The harsh reality is that “Old hardware goes into museums, while old software goes into production every night”. Enterprises have invested vast amounts of money in legacy applications over decades. These legacy systems access legacy data in legacy data stores. This legacy data will continue to pose challenges in the delivery of Business Intelligence to the Business community that needs it. These challenges will continue to provide opportunities for Data Quality professionals.

Ajay- What is going to be the next fundamental change in this industry in your opinion?

Ken- The financial crisis will result in increased regulatory requirements. This will be good news for the Business Intelligence / Data Quality industry. In time, it will no longer be sufficient to provide the regulator with ‘just’ the information requested. The regulator will want to see the process by which the information was gathered; the process controls, and evidence of the quality the underlying data from which the information was derived. This move will result in funding for Data Governance programmes, which will lead to increased innovation in our industry.

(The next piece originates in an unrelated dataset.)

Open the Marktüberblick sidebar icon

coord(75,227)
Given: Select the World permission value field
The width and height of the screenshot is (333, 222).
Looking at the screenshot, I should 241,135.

Ajay- Describe your startup Map My Business, your target customer and your vision for it.

Ken- I started MapMyBusiness.com as a “recession buster”. Ireland was hit particularly hard by the financial crisis. I had become over dependent on the financial services industry, and a blanket ban on the use of external consultants left me with no option but to reinvent myself. MapMyBusiness.com helps small businesses to attract clients, by getting them on Google page one. Having been burnt by an over dependence on one industry, my vision is to diversify. I believe that Data Governance is industry independent, and I am focussing on increasing my customer base for my Data Governance consultancy skills, via my company Professional IT Personnel Ltd.

Ajay- What do you do when not working with customers or blogging on your website?

Ken- I try to achieve a reasonable work/life balance. I am married with two children aged 12 and 10, and like to spend time with them, especially outdoors, walking, hiking, playing tennis etc. I am involved in my community, lobbying for improved cycling infrastructure in our area (more details). Ireland, like most countries, is facing an obesity epidemic, due to an increasingly sedentary lifestyle. Too many people get little or no exercise, and don’t have the time, willpower, or perhaps money, to regularly work out in a gym. By including “Active Travel” in our daily lives – by walking or cycling to schools and local amenities, we can get enough physical exercise to prevent obesity, and obesity related health problems. We need to make our cities, towns and villages more pedestrian and cyclist friendly, to encourage “active travel”. My voluntary work in this area introduced me to mapping (see example), and enabled me to set up MapMyBusiness.com.

Biography-

Ken O’Connor is an independent IT Consultant with almost 30 years of work experience. He specialises in Data: Data Migration, Data Population, Data Governance, Data Quality, Data Profiling…His  company is called Professional IT Personnel Ltd.

Ken started his blog (Ken O’ Connor Data Consultant) to share his experience and to learn from the experience of others.   Dylan Jones, editor of dataqualitypro, describe Ken as a “grizzled veteran”, with almost 30 years experience across the full development lifecycle.